EXCERPTED PASSAGE:
That is how my cousin described selling his house and building a new one in less than three months. In my own way (I'm neither as young nor as focused as he was then) my hair has been "Straight Back" for these last few weeks.
Today: I'm waiting for the cable provider to show up and pull their cable through the buried conduit. Hopefully the same crew can drop their overhead lines to both houses. Then I can push the old rotten poles over, pull off the defunct telephone line and saw the poles up for kindling.
What chaos in my truck and shop! For that matter there is over a thousand feet of chaos in the forest where we ran the ditching. The material we disturbed does not lend itself to neat backfilling. It is a mixture of sand, clay, gravel and large "Bones" (boulders too big to lift by hand) so trying to flatten it out is a bit of a challange. The big bones inevitably spring up as you "Back Blade" and dig new trenches or boost the machine and sit there with a major speed bump around them. Some of these rocks are too heavy for the little Hoe to push let alone lift.
So I've had nothing better to do while bouncing around on the machine than imagine what placed this odd mixture of dirt and rocks just where I decided to dig the trenches. I have done a bit of "Schoolin'" and worked as a field geologist in Mineral exploration. One interest that has stood the test of time is: Glaciation.

RECORDS:

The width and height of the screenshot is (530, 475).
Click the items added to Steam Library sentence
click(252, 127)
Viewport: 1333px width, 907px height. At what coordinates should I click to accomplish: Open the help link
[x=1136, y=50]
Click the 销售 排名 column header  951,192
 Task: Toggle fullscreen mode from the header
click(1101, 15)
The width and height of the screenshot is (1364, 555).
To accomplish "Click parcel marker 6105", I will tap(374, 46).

EXERCISE TASK 1: In the passage about trenching, what does the writer mean by "Bones"?
EXERCISE TASK 2: Using the passage about trenching, explain why flattening out the disturbed material is difficult.
EXERCISE TASK 3: Reproduce word for word the part of the passage about trenching from "Today: I'm waiting" up to and including "up for kindling.".

WRITTEN ANSWER 1: Boulders too big to lift by hand.

WRITTEN ANSWER 2: The material is a mixture of sand, clay, gravel and large boulders, so it does not lend itself to neat backfilling. When the writer back-blades, the big rocks spring up and either dig new trenches or lift the machine so that it sits on a major speed bump. Some of them are too heavy for the little hoe to push.

WRITTEN ANSWER 3:
Today: I'm waiting for the cable provider to show up and pull their cable through the buried conduit. Hopefully the same crew can drop their overhead lines to both houses. Then I can push the old rotten poles over, pull off the defunct telephone line and saw the poles up for kindling.